Platform and Technology Terms
White-Label
A ready-built casino product that operators license and rebrand. Provider manages the technical infrastructure; operator handles marketing and player acquisition. See our full guide: White-Label vs Turnkey explained →
Turnkey
Licensing the casino platform technology while maintaining independent operations and your own gaming license. Higher upfront cost, better long-term economics. Full comparison here →
API (Application Programming Interface)
The technical protocol for integrating different systems. Game aggregators provide game content via API. Payment processors integrate via API. Understanding API quality, documentation, and latency is important when evaluating platform providers.
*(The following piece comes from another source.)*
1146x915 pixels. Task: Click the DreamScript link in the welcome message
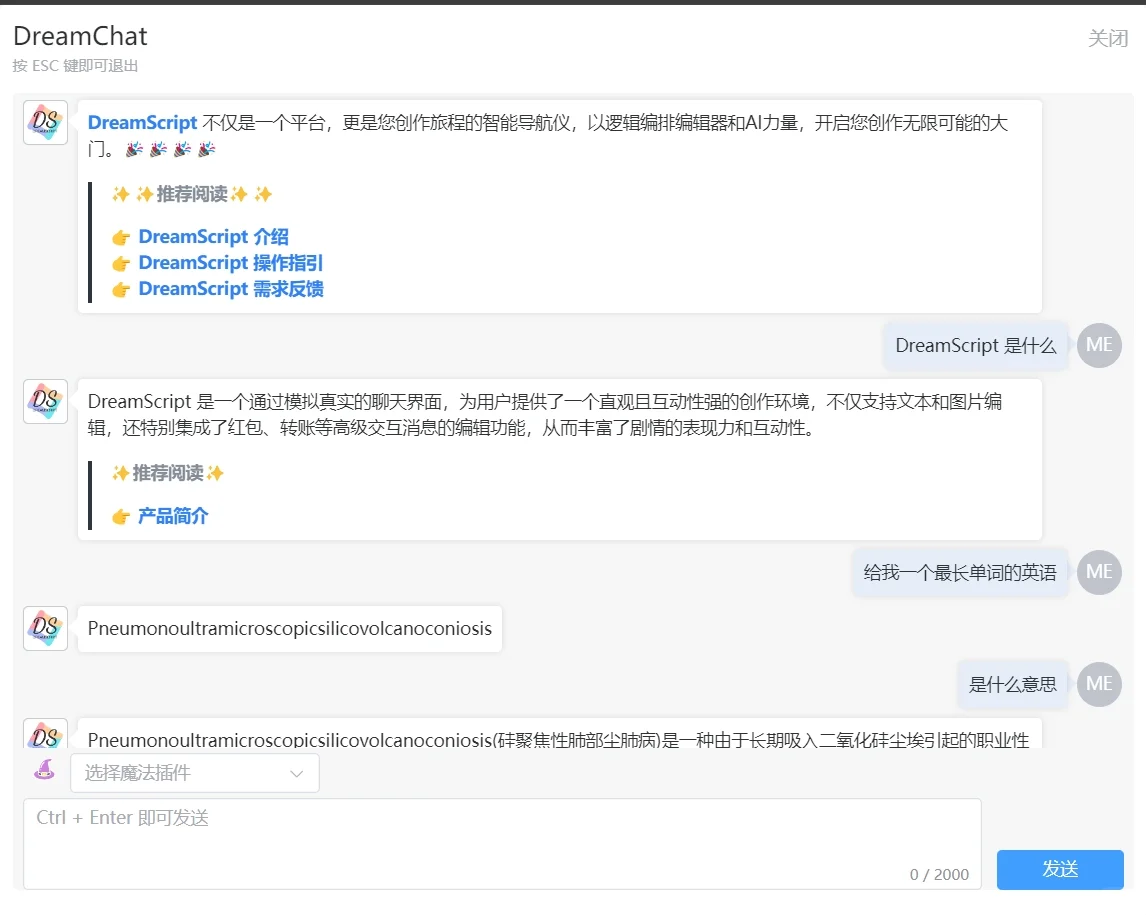tap(142, 122)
RNG (Random Number Generator)
The algorithm that ensures game outcomes are random and unpredictable. Regulators require RNG certification from approved testing laboratories (GLI, iTech Labs, BMM) to confirm games are fair.
Latency
Time delay between two events. In iGaming context: the delay between a bet being placed and odds being updated (in-play betting), or the delay between a game action and the outcome being displayed. High latency creates arbitrage opportunities and poor player experience.
PWA (Progressive Web App)
A website that can be installed on a mobile device and functions like a native app. Increasingly important in iGaming because app stores (Google Play, Apple App Store) heavily restrict or ban real-money gambling apps in most jurisdictions. A good PWA is often the mobile strategy for licensed operators.
Aggregator
A company that provides access to game content from multiple studios through a single API integration. Instead of integrating Pragmatic Play, Play'n GO, and Nolimit City separately, you integrate one aggregator and access all three (and hundreds more) through that single connection.
CMS (Content Management System)
The backend system for managing website content, game listings, promotions, and pages. In iGaming, the CMS is typically part of the casino platform rather than a standalone system.
CRM (Customer Relationship Management)
The system for managing player data, segmentation, and communication. Good CRM enables automated lifecycle marketing — welcome bonuses for new players, re-engagement campaigns for churning players, VIP management for high-value players.
Bonus Engine
The technical system that manages bonus creation, award, and wagering requirement tracking. A sophisticated bonus engine allows real-time personalized bonuses triggered by player behavior. A basic one handles only standard welcome bonuses.
Game and Content Terms
Slot (Video Slot)
The dominant casino game format. Digital slot machines with spinning reels and various symbols. Players bet credits, spin, and win based on symbol combinations. Slots generate 60–75% of GGR for most online casinos.
RTP (Return to Player)
See Financial section above — applies specifically in game context to the theoretical payout percentage of a slot or table game over millions of spins/hands.
Variance / Volatility
Describes the risk profile of a slot game. High variance: rare but large wins, long losing streaks. Low variance: frequent small wins, steady bankroll depletion. Player preferences vary — high-variance slots attract bonus hunters and high-rollers; low-variance suits casual players.
Live Casino
Casino games (blackjack, roulette, baccarat, poker variants) streamed live from a studio with real human dealers. Evolution Gaming is the market leader. Players interact with dealers in real time. Highest GGR per active player of any casino vertical.
Crash Game
Fast-growing game format where a multiplier increases until it "crashes." Players cash out before the crash to win. Aviator by Spribe is the definitive example. Extremely popular in emerging markets and with younger demographics.
Provably Fair
A cryptographic mechanism in crypto casinos that allows players to independently verify that game outcomes were genuinely random and not manipulated by the operator. Used primarily in crypto-native casinos.
Game Studio
Companies that develop casino games. Tier-1 studios: Pragmatic Play, Play'n GO, NetEnt (Evolution subsidiary), Nolimit City, Hacksaw Gaming. Studios license their games to casinos via aggregators or direct integration.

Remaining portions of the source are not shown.